BUTTERFLY LOVERS (2008) short review

This featherweight retelling of a classic, Romeo and Juliet-like legend (already filmed in Tsui Hark’s The Lovers) is directed by the master of glitz, Jingle Ma, with a sure commercial hand but little in the way of a vision or even basic originality. Wu Chun and Charlene Choi are star-crossed lovers while Hu Ge is the bitter third wheel whose scheming precipitates a strikingly artificial tragic end. Charlene Choi is exceedingly cute, and estimable people like Ti Lung, Xiong Xin Xin or Fan Siu-Wong add a dash of gravitas and martial arts in supporting roles, but Butterfly Lovers remains as bland as its male lead, charisma-challenged Wu Chun. Falsely advertised under the title Assassin’s Blade and with an action-packed cover in some places, it is a corny affair that only really succeeds as eye-candy (and ear-candy, thanks to Chiu Tsang Hei’s score). **

A CHINESE FAIRY TALE (aka A CHINESE GHOST STORY) (2011) review

Remaking Ching Siu Tung’s 1987 fantasy love story A Chinese Ghost Story was a bold move. The original is still a reverred classic, featuring a legendary screen couple in the person of the late Leslie Cheung and the now-retired Joey Wong, some of Ching Siu Tung’s most inventive choreography, and an effectibe blend of romanticism, tragedy and comedy, with crappy but well meaning special effects and a very popular soundtrack. It gave way to two sequels and a whole wave of fantasy love stories. A remake was always going to face a very tough challenge, especially since the legendary Leslie Cheung committed suicide in the early 2000’s, which adds a sheen of intensely emotional nostalgia to all his greatest successes.

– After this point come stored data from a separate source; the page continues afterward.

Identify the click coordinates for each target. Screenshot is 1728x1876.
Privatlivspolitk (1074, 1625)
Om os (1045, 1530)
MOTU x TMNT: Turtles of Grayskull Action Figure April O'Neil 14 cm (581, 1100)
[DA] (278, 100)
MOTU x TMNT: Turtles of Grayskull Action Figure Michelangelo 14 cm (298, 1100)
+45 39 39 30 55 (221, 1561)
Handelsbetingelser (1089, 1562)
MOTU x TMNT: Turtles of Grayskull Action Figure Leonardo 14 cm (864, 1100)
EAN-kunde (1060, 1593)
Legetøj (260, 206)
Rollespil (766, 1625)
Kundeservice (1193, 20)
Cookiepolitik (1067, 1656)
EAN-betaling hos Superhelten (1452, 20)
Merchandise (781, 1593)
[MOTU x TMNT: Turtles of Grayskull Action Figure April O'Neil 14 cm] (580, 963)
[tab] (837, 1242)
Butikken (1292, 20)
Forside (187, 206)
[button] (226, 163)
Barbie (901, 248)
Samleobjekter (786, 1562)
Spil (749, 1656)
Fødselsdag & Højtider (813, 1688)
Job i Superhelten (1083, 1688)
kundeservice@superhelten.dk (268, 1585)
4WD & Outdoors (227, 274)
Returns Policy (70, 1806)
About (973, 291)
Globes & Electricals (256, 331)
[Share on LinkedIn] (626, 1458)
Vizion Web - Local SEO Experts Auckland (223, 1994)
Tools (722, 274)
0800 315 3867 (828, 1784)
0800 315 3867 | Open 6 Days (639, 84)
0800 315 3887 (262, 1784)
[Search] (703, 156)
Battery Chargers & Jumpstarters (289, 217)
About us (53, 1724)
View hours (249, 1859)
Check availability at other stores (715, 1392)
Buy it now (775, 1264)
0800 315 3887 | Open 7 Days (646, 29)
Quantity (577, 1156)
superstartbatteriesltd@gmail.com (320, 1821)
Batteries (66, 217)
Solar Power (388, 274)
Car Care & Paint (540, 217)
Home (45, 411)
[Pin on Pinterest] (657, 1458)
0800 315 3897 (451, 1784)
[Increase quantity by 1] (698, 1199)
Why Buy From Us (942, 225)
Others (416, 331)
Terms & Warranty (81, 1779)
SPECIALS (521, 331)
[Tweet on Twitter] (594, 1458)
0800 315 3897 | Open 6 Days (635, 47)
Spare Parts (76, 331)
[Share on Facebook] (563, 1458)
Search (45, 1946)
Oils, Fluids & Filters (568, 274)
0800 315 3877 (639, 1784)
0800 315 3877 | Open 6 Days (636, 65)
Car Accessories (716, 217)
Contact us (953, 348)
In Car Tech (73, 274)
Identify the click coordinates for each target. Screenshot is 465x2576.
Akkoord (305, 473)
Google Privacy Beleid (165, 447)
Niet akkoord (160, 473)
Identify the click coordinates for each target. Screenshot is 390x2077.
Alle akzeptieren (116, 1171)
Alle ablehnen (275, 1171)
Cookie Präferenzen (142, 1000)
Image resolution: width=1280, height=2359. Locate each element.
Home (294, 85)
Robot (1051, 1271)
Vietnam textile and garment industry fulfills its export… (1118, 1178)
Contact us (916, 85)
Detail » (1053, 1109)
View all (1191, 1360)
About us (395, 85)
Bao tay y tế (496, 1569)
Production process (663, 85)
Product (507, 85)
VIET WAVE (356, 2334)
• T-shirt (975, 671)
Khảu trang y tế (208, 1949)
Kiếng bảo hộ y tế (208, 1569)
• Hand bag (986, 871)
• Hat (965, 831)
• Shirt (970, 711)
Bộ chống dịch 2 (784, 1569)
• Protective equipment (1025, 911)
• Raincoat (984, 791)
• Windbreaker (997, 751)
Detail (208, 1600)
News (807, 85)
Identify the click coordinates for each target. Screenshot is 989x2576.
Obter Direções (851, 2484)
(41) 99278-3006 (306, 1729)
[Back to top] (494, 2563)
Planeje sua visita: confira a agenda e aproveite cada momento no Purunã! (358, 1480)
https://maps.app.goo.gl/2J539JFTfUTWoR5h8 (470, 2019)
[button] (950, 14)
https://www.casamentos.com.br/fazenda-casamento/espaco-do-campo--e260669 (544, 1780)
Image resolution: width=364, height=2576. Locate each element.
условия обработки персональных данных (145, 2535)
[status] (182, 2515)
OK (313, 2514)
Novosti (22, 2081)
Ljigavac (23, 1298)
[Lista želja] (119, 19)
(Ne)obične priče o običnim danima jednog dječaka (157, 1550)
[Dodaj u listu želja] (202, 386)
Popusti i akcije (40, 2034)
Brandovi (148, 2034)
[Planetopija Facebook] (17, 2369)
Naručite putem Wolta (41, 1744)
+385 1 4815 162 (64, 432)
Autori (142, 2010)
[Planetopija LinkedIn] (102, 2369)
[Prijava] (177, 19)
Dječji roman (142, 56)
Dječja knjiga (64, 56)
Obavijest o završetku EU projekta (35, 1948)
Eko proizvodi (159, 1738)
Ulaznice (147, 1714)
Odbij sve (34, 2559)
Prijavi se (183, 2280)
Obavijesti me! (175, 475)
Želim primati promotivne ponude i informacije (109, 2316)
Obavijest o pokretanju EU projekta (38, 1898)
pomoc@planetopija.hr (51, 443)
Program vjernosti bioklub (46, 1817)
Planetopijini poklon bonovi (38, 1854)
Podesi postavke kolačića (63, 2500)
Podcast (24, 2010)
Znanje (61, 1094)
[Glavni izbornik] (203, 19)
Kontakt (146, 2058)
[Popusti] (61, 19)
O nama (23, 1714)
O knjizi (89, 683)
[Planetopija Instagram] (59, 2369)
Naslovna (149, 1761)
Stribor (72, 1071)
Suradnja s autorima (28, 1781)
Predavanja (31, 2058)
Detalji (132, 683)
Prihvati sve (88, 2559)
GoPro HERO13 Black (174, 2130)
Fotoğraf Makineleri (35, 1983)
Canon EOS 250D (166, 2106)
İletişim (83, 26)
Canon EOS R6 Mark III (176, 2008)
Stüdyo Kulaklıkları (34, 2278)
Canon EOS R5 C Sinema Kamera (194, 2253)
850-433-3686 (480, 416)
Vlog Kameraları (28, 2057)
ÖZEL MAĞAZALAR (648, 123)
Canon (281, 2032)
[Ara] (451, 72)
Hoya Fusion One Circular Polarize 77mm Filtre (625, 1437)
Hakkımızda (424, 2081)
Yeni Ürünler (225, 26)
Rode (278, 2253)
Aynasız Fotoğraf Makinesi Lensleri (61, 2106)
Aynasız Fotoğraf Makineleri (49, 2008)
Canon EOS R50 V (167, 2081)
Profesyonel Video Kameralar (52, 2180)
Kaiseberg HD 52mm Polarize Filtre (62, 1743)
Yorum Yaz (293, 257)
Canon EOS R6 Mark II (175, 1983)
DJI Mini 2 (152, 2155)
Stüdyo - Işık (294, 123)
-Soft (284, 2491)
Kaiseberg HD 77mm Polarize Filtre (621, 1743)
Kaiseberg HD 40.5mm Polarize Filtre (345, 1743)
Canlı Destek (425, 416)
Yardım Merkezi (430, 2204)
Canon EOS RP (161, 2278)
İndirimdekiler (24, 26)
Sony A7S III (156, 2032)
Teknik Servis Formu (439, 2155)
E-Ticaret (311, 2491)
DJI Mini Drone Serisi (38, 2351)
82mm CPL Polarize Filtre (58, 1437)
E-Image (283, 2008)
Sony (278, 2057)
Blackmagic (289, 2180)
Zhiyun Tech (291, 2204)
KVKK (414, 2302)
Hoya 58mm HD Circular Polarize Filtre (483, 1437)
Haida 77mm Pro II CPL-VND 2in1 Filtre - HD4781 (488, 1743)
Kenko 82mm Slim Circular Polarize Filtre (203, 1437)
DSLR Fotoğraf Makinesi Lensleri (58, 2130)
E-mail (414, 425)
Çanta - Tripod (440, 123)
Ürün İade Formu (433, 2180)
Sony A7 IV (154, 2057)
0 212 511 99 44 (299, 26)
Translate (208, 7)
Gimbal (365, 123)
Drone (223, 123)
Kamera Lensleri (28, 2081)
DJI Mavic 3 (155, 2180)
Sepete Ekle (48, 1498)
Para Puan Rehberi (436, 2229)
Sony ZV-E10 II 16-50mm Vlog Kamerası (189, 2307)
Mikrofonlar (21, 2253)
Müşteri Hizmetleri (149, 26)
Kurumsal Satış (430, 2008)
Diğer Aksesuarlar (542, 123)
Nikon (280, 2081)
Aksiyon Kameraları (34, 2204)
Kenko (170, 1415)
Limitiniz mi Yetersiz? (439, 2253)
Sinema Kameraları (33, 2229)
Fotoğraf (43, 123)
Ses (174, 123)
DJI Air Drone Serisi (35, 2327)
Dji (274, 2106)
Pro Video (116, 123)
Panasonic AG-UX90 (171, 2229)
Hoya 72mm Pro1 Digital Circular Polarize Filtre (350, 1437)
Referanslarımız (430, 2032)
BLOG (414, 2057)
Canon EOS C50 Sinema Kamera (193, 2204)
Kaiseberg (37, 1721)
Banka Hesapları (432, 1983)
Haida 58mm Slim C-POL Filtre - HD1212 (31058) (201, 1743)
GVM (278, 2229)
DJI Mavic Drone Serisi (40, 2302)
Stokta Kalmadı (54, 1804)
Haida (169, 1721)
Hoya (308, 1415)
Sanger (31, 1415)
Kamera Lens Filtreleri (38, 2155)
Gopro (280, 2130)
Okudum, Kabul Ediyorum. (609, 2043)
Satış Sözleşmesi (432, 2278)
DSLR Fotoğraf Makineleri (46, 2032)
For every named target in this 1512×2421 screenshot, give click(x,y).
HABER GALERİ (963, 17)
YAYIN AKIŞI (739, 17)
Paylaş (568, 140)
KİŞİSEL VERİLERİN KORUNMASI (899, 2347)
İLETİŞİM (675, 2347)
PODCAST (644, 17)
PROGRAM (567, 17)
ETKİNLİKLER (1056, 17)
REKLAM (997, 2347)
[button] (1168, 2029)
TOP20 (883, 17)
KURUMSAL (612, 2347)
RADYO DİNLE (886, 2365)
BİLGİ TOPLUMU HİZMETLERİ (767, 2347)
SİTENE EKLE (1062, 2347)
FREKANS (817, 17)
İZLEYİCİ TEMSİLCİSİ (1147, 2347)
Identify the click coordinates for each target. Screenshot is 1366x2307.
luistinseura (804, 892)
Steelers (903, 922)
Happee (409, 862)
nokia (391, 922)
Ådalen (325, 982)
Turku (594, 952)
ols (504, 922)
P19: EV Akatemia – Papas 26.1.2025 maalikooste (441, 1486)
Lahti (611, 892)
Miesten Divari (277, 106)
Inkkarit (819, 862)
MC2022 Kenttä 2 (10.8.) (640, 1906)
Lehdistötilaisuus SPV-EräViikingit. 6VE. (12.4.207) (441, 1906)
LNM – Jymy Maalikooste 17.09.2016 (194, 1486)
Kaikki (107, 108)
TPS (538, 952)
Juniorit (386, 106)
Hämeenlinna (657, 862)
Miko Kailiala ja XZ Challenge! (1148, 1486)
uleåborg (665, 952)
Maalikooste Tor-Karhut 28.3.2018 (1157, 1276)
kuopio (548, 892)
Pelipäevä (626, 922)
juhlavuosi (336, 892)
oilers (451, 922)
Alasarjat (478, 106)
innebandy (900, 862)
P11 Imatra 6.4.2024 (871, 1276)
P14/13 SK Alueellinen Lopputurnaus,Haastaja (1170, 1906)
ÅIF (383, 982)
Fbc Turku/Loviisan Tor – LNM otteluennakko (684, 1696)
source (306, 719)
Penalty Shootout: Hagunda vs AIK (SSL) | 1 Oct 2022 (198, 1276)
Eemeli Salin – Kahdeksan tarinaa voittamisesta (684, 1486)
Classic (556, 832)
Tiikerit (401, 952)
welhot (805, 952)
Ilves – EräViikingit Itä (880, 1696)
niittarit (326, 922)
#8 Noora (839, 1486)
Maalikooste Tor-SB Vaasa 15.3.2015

Demon hunter Yan (Louis Koo in the role made famous by Wu Ma) fell in love years ago with demon Siu Sin (Liu Yifei replacing Joey Wong), but due to the forbidden nature of their union, had to leave her after suppressing her memories. Years later, naïve scholar Ning (Yu Shaoqun trying to fill the shoes of Leslie Cheung) is searching the forest trying to find a water source for a small village suffering from a drought, when he comes across a temple where he encounters life-sucking demons, one of whom is none other than Siu Sin. They fall in love with each other as she spares his life, thus finding herself hunted by her fellow demons. Things get more complicated when Yan re-emerges, setting demons, demon hunters, villagers and lovers on a collision course.